A brush spray unit from Latanick Equipment, Inc., was installed adjacent to a steel roll machine calender for finishing one side of a paperboard web. A conventional waterbox mix was applied to the web using the brush spray unit in two pound per ream increments (ream size 3000 sq. ft.), from 0 to 10 lb/ream. Calender loading was kept constant at 400 pli and the calender was operated at about 710 fpm. At an application level of about 6.6 lb/ream, micro-flooding was noted at the fluid transfer nip. Data from this trial were compared with the data from a conventional waterbox treated control. The results are shown in the following Table.
TABLE______________________________________Water Applied Caliper Taber Stiffnesslb/ream pt. MD/CD______________________________________0 15.7 144/79.72.0 15.8 150/79.34.1 15.4 150/76.96.6 15.3 142/74.58.3 15.2 141/73.69.9 15.4 146/77.6Waterbox (Control) 14.3 121/62.5______________________________________
From the data in the Table, it will be seen that the trial conditions using the brush spray device of the present invention had at least 20% higher CD (cross direction) Taber Stiffness, without any appreciable reduction in bulk (caliper), as compared with the waterbox treated control which also lost about one point of caliper. In summary, these results demonstrated the enhanced stiffness that can be achieved with reduced water application during machine calendering using the brush spray device disclosed, while retaining a substantial portion of the bulk of the web. Moreover as compared with conventional waterbox calendering, the smaller flooded nip (micro-flooded), and lower moisture application rates obtained with the brush spray device, should contribute to better production by reducing the potential for web breaks. Further, by decoupling the means for applying moisture to the web from the means for driving the calender, it is possible to achieve the most desirable density distribution within the web notwithstanding the thickness of the web.

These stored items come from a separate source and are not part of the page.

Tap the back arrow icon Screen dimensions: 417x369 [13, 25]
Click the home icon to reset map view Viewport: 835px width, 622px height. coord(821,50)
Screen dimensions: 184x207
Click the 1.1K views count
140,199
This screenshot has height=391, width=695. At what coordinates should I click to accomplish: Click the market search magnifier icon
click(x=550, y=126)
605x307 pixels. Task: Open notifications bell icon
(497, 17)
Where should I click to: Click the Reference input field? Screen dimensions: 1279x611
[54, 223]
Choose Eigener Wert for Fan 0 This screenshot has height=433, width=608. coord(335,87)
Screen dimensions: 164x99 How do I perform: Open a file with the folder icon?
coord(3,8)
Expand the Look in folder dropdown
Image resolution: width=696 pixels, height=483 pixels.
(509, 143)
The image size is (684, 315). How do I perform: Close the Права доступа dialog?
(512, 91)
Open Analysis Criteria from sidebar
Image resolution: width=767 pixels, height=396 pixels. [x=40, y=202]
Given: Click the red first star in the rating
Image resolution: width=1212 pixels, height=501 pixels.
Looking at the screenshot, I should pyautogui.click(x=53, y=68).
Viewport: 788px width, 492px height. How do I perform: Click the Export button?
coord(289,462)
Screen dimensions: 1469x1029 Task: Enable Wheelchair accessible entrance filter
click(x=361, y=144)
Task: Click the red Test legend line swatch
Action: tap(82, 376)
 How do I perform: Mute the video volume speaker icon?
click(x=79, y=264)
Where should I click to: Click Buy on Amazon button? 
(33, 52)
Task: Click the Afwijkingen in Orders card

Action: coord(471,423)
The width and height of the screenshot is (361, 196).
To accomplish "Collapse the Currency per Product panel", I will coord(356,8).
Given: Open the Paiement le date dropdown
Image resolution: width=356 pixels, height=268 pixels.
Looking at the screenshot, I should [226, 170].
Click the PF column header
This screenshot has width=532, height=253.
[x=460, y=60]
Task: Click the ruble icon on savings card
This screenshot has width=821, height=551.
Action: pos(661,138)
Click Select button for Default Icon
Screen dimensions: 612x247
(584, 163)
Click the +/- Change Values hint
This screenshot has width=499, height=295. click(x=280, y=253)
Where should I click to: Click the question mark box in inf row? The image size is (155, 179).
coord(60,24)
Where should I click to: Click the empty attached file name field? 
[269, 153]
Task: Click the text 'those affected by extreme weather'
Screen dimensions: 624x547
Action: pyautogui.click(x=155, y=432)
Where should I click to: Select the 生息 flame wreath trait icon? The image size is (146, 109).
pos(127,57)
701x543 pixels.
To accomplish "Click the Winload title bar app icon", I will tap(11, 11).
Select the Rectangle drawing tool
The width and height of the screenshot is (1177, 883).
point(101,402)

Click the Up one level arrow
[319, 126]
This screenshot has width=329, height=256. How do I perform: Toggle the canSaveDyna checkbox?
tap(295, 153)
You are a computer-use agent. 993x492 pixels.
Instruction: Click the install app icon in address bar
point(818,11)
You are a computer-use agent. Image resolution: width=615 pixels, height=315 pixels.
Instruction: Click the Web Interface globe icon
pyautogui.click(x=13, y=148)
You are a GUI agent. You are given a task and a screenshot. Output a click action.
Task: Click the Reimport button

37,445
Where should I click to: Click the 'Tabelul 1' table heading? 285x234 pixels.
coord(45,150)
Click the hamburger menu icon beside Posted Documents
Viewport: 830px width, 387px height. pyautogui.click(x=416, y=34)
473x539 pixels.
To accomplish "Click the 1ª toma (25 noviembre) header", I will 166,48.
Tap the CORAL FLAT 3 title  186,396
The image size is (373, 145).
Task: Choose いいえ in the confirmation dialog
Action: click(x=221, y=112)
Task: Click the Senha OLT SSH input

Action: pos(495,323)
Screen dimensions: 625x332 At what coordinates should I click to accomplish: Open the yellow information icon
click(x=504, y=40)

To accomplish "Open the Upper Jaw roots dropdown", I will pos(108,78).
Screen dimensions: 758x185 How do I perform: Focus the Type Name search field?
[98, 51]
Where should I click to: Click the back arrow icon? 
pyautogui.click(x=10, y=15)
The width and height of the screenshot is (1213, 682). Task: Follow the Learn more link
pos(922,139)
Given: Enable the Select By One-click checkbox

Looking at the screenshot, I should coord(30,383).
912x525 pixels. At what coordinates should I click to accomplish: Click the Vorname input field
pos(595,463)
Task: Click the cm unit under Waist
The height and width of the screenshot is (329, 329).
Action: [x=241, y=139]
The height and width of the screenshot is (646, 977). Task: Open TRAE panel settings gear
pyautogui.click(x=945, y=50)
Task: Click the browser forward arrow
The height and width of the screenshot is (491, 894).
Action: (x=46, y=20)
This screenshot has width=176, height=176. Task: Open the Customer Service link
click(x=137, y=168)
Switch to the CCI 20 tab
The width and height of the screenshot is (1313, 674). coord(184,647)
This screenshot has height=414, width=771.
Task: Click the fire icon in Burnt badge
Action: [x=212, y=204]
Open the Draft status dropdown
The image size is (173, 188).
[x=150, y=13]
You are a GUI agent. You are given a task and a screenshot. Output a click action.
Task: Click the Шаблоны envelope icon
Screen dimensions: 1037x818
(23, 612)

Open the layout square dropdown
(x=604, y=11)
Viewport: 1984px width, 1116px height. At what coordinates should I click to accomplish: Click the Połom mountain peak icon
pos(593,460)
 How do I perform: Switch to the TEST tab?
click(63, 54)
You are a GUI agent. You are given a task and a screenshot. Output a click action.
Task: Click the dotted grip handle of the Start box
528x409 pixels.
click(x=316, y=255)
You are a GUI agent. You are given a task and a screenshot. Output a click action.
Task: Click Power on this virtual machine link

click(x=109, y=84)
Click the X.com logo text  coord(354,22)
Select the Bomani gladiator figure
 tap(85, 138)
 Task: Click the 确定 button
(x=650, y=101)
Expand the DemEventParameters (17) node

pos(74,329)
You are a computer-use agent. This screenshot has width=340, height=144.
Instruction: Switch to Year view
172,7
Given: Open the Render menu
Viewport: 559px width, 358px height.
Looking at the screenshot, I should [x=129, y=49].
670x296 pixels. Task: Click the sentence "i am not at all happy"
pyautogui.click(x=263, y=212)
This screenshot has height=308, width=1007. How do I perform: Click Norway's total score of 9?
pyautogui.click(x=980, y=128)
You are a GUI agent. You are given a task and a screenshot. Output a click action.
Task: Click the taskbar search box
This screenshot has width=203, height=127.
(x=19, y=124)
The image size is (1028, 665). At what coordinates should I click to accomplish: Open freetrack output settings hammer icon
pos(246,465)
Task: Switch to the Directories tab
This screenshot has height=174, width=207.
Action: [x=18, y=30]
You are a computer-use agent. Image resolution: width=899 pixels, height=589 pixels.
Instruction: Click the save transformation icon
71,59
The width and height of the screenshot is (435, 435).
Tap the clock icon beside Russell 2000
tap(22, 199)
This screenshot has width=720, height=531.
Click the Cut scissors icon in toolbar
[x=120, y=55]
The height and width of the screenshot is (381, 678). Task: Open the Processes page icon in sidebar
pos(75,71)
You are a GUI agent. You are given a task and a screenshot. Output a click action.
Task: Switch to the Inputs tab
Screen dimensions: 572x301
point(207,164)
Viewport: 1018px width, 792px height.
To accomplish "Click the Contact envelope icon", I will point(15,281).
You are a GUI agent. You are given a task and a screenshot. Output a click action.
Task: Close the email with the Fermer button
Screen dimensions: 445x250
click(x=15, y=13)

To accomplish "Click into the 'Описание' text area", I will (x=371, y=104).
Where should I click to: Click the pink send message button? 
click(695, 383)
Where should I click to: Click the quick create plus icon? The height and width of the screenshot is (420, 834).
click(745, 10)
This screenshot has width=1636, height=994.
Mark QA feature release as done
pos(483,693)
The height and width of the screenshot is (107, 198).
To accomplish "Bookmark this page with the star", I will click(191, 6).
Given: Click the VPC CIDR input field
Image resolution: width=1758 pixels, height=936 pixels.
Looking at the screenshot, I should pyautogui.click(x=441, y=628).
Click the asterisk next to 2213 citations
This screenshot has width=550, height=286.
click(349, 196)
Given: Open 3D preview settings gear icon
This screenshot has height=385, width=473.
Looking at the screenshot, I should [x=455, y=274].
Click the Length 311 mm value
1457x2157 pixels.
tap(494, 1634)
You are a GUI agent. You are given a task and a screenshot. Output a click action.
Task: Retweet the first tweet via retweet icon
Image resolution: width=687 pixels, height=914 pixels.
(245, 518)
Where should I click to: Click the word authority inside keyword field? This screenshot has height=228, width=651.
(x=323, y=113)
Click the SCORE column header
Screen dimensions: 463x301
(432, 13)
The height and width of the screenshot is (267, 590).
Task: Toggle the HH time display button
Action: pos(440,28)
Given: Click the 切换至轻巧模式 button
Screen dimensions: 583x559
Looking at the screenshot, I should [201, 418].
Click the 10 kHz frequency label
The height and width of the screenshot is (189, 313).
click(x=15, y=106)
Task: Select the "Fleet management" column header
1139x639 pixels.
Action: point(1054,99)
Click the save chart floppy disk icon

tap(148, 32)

In summary, the present invention comprises a method and apparatus for finishing a web of paper, paperboard or the like by controlling the application of moisture to the web so as to apply a minimum level of moisture uniformly across the surface of the width of the web independently of the speed of the calender. The process provides a density gradient in the web to achieve an I-beam effect with a highly densified surface or surfaces and a bulky interior. The result is a web that has enhanced stiffness and bulk retention. While only one embodiment of the invention has been fully disclosed and described, it will be understood by those skilled in the art that various additional modifications may be made without departing from the spirit and scope of the invention as defined in the appended claims.